(Saved entries)

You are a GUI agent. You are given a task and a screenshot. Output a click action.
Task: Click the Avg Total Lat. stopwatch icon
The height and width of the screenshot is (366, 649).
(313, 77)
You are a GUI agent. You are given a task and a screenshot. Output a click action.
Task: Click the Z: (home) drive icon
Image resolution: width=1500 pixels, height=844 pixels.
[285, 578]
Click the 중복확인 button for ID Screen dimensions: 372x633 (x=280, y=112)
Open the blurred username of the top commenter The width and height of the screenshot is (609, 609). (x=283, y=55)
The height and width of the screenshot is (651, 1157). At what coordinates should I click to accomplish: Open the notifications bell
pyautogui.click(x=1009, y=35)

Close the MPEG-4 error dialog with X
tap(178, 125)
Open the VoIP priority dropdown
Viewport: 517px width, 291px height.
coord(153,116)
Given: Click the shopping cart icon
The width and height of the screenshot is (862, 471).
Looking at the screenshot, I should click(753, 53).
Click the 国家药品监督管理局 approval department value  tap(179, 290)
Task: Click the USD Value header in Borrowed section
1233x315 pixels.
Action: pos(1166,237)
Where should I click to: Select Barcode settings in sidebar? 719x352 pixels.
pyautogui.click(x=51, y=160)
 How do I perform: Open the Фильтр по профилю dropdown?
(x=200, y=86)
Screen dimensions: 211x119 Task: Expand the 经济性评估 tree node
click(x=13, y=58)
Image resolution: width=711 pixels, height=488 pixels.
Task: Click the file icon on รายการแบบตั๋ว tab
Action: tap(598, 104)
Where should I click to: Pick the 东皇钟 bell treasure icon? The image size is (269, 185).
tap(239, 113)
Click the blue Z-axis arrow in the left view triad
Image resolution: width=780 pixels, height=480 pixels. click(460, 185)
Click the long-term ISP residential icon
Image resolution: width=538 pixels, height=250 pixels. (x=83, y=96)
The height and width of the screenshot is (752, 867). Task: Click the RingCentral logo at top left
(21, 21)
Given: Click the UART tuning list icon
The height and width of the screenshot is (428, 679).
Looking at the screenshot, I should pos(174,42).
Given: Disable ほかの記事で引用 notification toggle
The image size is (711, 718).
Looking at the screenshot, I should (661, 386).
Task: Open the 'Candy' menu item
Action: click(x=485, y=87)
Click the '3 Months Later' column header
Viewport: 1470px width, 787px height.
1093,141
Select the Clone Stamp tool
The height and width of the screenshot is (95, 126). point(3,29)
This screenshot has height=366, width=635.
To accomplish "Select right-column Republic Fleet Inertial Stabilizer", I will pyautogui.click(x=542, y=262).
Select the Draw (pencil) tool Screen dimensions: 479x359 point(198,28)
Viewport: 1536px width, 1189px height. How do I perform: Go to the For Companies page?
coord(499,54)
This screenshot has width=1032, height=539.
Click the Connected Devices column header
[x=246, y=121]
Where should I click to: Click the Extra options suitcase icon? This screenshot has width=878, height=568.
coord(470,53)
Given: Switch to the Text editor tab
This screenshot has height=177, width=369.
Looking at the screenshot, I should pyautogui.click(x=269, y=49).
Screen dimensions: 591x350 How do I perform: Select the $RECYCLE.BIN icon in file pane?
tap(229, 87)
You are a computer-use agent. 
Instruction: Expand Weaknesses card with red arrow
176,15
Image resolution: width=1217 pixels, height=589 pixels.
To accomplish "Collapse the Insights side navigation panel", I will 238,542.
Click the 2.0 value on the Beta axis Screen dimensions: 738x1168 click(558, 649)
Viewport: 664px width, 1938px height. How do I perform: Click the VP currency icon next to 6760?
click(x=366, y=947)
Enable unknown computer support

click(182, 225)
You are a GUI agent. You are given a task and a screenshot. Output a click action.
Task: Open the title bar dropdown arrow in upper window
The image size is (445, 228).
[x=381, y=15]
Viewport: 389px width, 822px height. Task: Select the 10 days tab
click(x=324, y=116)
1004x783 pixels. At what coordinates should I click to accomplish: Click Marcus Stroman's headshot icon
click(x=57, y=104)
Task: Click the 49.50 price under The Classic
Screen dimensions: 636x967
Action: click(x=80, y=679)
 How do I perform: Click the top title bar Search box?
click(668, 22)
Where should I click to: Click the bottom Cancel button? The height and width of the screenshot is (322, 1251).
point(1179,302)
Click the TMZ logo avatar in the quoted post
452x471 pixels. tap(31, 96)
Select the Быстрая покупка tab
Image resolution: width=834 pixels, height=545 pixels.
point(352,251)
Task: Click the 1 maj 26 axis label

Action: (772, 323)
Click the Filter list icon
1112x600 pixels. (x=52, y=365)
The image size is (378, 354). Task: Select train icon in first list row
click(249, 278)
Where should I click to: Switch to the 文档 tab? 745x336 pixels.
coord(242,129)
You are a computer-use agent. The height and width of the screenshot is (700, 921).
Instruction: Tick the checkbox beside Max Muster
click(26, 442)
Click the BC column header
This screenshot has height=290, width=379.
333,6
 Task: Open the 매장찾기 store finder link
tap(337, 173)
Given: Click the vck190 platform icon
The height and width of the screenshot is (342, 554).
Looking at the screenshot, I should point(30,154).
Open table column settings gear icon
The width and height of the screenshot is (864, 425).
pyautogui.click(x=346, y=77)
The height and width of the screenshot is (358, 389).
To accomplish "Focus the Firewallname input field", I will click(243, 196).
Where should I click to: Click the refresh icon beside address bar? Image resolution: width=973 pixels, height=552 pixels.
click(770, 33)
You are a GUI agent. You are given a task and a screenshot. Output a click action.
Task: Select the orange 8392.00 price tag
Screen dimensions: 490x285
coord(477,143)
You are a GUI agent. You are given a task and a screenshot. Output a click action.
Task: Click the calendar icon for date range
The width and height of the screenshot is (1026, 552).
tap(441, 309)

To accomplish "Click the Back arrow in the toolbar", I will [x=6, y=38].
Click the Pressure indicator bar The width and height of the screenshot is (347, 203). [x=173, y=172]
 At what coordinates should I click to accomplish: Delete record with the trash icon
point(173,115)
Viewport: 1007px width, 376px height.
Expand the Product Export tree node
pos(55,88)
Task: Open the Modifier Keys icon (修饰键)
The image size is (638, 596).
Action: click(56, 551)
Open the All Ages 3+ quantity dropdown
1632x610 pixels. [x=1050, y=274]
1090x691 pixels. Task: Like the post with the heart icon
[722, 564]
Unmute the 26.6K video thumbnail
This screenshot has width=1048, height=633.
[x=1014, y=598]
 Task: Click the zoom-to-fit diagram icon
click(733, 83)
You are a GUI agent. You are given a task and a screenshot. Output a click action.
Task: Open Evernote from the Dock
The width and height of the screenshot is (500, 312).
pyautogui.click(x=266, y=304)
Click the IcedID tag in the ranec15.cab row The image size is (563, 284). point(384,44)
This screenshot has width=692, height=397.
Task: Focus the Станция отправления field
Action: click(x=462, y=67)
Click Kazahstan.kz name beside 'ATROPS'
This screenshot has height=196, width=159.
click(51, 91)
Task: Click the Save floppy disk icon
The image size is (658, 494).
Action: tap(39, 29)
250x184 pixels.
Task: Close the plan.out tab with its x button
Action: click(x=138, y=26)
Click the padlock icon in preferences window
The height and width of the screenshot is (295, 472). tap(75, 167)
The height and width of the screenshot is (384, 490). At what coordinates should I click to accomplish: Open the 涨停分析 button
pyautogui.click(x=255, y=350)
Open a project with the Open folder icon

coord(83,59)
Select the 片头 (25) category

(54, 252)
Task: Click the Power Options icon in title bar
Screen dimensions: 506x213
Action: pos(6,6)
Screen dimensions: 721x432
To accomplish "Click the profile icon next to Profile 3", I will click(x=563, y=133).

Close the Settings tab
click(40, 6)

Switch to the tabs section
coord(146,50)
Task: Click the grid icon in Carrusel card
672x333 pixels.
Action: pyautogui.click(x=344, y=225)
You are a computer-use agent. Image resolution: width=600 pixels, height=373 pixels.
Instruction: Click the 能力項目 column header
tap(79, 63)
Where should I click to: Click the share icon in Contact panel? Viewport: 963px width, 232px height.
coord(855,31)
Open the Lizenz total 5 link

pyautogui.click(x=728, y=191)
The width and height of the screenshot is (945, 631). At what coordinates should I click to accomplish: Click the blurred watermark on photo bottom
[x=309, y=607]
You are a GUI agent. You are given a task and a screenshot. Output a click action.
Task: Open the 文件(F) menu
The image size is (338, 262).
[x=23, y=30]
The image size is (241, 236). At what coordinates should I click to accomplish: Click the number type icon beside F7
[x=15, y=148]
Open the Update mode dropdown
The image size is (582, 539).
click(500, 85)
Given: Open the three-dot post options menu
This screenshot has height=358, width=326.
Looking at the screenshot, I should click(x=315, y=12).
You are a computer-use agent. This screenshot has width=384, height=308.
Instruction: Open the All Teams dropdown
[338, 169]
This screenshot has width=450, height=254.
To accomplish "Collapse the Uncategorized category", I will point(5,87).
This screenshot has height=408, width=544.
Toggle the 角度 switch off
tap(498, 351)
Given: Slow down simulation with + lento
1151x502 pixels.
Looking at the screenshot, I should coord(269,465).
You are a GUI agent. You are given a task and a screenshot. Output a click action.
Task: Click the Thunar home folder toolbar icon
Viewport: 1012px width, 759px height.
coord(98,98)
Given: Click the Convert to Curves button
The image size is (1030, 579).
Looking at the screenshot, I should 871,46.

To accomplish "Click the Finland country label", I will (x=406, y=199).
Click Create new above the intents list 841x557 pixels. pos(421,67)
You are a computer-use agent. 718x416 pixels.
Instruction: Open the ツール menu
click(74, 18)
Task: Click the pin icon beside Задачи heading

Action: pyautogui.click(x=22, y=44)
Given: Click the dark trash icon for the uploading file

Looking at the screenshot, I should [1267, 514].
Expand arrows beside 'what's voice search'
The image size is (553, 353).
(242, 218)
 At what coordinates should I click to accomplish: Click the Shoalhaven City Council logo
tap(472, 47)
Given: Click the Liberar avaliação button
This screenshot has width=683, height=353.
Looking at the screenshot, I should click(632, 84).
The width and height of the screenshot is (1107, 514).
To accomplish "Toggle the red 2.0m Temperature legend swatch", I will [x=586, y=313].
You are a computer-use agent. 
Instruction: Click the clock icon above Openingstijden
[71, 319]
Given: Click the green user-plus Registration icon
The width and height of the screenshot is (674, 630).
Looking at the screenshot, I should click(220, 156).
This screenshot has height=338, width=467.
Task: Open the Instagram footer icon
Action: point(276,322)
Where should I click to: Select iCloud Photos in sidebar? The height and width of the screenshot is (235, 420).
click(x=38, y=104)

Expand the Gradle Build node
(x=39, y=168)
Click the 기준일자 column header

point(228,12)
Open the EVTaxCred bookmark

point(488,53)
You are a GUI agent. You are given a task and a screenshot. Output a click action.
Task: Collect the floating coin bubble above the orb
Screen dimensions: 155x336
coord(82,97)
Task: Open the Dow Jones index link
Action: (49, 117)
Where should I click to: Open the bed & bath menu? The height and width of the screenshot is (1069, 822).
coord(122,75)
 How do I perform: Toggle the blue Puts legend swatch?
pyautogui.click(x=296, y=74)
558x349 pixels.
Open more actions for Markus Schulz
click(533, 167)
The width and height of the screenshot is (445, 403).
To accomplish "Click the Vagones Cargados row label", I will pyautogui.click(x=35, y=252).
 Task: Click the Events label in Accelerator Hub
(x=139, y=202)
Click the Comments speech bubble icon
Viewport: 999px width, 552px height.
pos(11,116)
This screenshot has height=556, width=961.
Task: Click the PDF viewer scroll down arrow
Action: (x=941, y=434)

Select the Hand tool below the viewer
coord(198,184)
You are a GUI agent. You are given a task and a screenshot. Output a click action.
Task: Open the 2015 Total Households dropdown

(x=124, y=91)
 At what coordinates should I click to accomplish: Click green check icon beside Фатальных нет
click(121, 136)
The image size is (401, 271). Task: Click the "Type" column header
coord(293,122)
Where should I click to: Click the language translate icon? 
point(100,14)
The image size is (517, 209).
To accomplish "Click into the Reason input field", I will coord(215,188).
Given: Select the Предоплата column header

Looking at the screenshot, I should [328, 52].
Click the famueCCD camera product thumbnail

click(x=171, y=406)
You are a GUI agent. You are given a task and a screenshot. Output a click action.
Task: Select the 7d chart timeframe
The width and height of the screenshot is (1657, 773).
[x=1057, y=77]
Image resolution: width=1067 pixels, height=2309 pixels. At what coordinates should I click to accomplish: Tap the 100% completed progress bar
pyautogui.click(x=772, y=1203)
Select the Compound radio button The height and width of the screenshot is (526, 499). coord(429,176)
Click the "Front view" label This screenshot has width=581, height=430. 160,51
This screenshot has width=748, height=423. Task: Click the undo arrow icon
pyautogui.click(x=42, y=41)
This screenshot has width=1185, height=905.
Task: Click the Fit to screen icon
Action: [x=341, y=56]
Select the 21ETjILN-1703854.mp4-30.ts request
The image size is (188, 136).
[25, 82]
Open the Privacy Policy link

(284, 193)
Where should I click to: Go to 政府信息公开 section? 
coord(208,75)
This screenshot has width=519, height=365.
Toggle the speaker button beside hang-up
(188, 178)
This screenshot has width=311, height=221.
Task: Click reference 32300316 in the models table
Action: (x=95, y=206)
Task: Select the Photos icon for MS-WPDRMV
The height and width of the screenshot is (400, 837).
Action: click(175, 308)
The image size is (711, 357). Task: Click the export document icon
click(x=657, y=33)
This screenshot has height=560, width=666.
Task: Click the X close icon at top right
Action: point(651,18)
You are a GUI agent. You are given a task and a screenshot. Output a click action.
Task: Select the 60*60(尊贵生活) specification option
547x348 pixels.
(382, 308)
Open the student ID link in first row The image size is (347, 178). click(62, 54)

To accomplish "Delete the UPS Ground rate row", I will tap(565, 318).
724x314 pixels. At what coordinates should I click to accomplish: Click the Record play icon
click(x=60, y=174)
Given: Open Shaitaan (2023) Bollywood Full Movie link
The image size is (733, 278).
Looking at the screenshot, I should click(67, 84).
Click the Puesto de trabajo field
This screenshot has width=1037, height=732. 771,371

YOUR TASK: Could you copy every line in the records that holds "home"?

WRITTEN SOLUTION:
Task: Click the Z: (home) drive icon
Task: Click the Thunar home folder toolbar icon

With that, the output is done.